May 14, 2011

Finally the road is not so treacherous anymore.

I am ready to forfeit my 29 years of solid independence in exchange with a whole new adventure as a fiancé first and then the ultimate wife. I pretty much have all the theories up in my head. The do's, the don'ts, the would be's and the could be's, and not forgetting the will's. I try to imagine how other's before me prepared themselves before adapting the new role or do they, like what I'm about to do myself, just jump off the plank and see what's really under the sea. And like the sea there are wonders and also dangers, lurking and waiting to be discovered.

I guess the only way to be prepared is to pray that no matter what happens I will put my trust, my life, my husband, my kids, everyone in the family and everything else in God's hands. I am in transition and to tell you the truth it's a lot of hard work than I think. Sometimes, when the going gets really tough, and there are nights when the thought of giving up is there, I do wonder why I am doing this. Life is good the way it is so why do I want to change that? And then the answer, like always, just pops into my tiny mind. It is evolution. At a point in my life I just need to make a decision if I want to continue my legacy. And so I choose to get married and start my own family.

To do that I need to find that one man that can make it all possible. And that man has finally come along. We’ll exchange vows and make a promise before God and our loved ones that we’ll always be there for each other, for our families and for our community. We’ll stand by each other, ready to defend and fight for love and for our faith. And then, when rainy days happen or storms came passing through we promise to survive it together and, when hope seems lost, just hang on by God’s hands.

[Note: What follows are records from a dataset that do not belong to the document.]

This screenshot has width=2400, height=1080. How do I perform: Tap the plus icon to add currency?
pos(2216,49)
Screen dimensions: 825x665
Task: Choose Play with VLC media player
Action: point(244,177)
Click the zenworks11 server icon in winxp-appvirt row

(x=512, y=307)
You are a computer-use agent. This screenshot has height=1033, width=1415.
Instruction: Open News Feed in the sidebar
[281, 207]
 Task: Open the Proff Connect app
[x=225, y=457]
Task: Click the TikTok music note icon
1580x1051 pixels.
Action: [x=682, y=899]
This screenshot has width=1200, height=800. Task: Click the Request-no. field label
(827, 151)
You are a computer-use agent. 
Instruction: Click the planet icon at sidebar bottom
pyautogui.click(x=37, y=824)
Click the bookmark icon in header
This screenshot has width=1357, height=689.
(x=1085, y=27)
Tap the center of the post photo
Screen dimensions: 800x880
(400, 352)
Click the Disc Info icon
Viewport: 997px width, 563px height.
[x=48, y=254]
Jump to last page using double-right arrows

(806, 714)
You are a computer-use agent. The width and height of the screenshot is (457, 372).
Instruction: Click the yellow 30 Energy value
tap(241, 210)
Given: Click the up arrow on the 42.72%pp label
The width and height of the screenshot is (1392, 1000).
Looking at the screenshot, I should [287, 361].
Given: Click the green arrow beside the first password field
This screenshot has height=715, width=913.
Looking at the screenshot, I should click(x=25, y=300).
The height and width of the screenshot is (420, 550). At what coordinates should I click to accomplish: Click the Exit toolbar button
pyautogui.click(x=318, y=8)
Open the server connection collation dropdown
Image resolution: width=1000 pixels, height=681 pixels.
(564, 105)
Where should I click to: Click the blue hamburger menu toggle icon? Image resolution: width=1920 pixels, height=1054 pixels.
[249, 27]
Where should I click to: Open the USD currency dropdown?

I know it will not be that easy but I believe it is possible. Love is the only reason for everything and I believe that, because I am the by-product of destruction that has been saved by love alone. I am the proof of a redeemed crushed dream. I’ve been in the abyss of darkness, tasted death and saved by God’s hands. So I know and I believe that love does conquer everything. In the end, all of us will survive the calling as what we have answered.